When I worked in the United Arab Emirates, from 2000 to 2004, I came across Bill Davies. Bill has lived in the UAE for many years and is, like me, interested in the aviation history of the region. In early January 2007 he rediscovered the remains of a crashed Vickers Vincent, dating from 1937, at Khor Gharim on the coast of Oman (see Colin Richardson’s 2003 book on “Masirah”, pages 63-77).

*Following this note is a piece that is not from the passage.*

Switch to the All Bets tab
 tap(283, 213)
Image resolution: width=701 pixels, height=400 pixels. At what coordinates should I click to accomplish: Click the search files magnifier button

To quote Bill, in a message to me, 5 January 2007:

We arrived back late last night after spending six nights camping in Oman, three of them at Khor Gharim. Armed with the map and pictures from Colin Richardson’s book plus a metal detector, Kate (my wife), our friend Roy Richards and myself set off to hunt for the Vincent. The map showed the crash site as being directly opposite an inlet in the Khor but despite a quite intensive search nothing was found here. We then decided to explore the edge of the Khor further to the north, bingo Kate got a large hit with the metal detector. What she had discovered was the engine, the upper part of which was about six inches under the surface. We started digging but it soon became obvious that what remained was extremely corroded. The aluminium cylinder heads had completed disappeared into a white mush and the cylinder block though mainly intact was almost fused with the surrounding sand. However we managed to clear the sand from around two of the nine cylinders, enough to identify it. I brought back a few ‘lumps’ which I think were attached to the cylinder head, once I have them cleaned up I should be able to identify individual components.

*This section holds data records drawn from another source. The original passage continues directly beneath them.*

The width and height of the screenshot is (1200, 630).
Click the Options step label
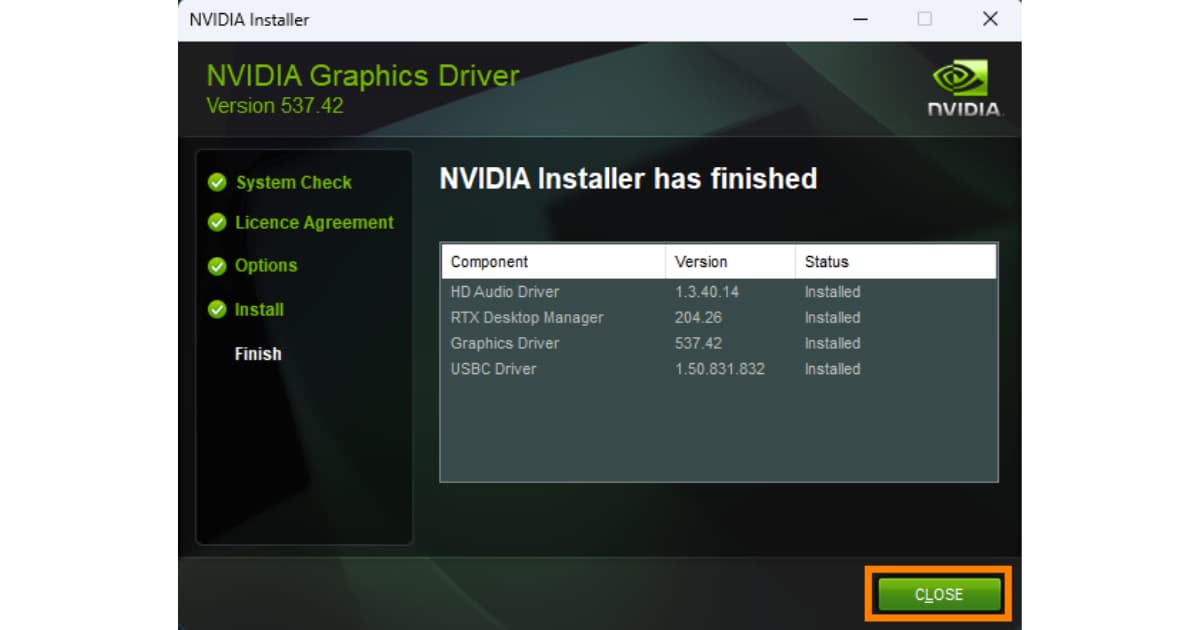point(266,266)
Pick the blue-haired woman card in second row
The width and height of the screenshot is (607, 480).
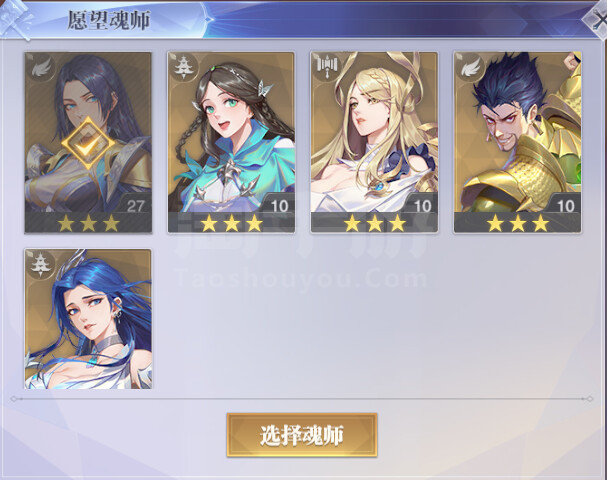tap(88, 319)
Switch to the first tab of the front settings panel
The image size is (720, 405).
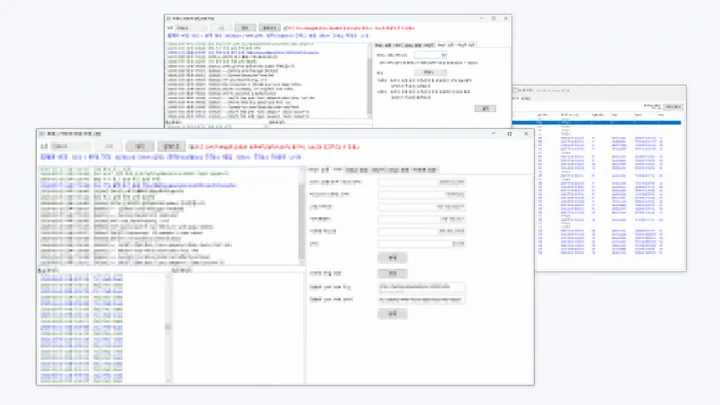click(319, 170)
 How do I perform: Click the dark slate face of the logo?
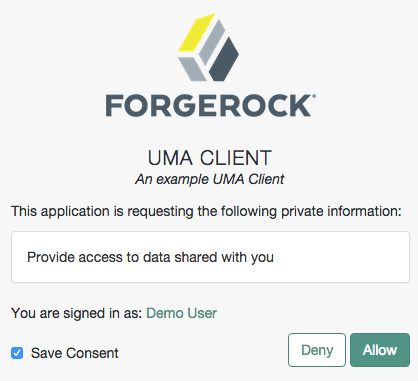point(224,59)
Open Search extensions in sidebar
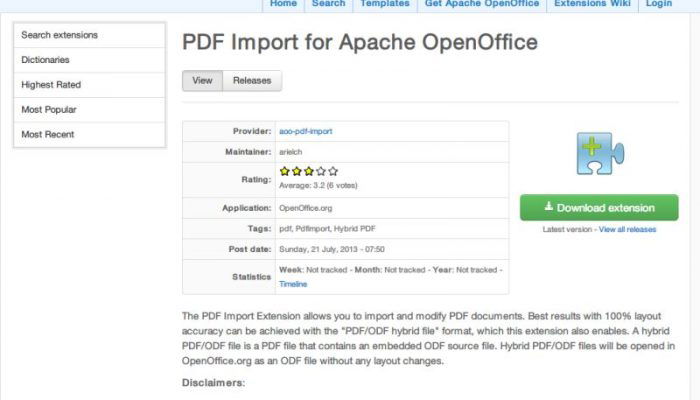700x400 pixels. [90, 35]
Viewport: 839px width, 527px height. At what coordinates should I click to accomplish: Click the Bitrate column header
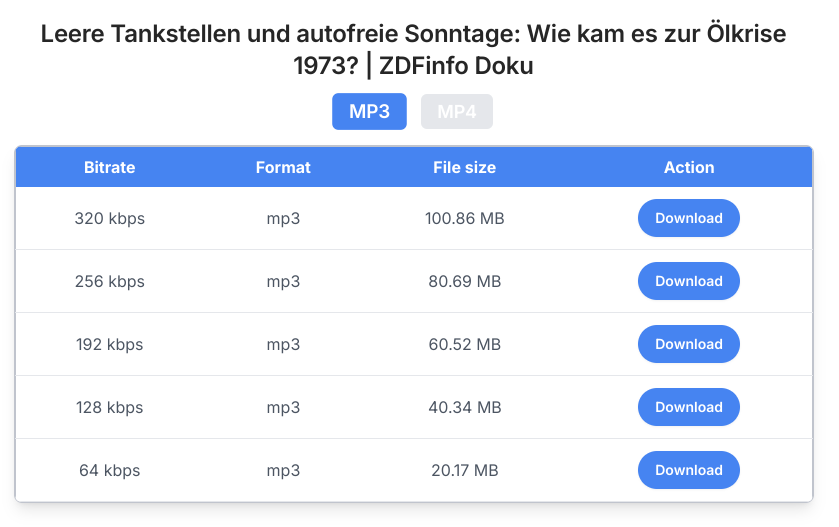point(110,167)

Bill knew of my article with Peter Hellyer on the crash of an RAF Wellington bomber in 1943 on the Fujairah coast of (what is now) the UAE (Tribulus 2006 15 ) and informed Tony Tubbenhauer, a former World War 2 RAAF pilot, now peacefully retired in Australia, with whom he was in contact.

Tony had been based in Sharjah during the war, and had even flown the Vincent. He was also flying Blenheims and Bisleys from Sharjah, and might even have been one of those who searched for the missing Wellington. It turned out he was not involved in that search, although was in others.

Bill again, in a message to me on 13 January 2007:

I scanned and e-mailed that piece you and Peter Hellyer had published in Tribulus awhile back about the Wellington bomber to Tony in Australia as I thought he may have had some first hand knowledge. It turns out he left Sharjah in late December 1942, it was worth a try!

Obviously he has got your e-mail address from the article. I’m glad he has been in contact with you, as you will find him an absolute encyclopaedia. I think he is now 86 and is as sharp as they come, having recently mastered the internet, e-mail and his new digital camera. How many half his age can say that?

Tony was obviously interested in our article, and soon began to realise that I was very interested in his own fantastic story, and we have remained in almost daily contact by e-mail since.

Some of Tony’s photographs, and some of his flying history, have already appeared on the web:

www.rquirk.com/med/203sqn/ttphoto/203photos.html

but I think it eminently worthwhile adding a little more.

Tony's Story

Tony Tubbenhauer was born in 1921, a (quote) “country lad, son of impoverished ex-WW1 farming parents. I always wanted to fly. Good old Adolf gave me the chance”. He was accepted for aircrew duties and joined 8 Course, RAAF, at Bradfield Camp, Sydney, in November 1940.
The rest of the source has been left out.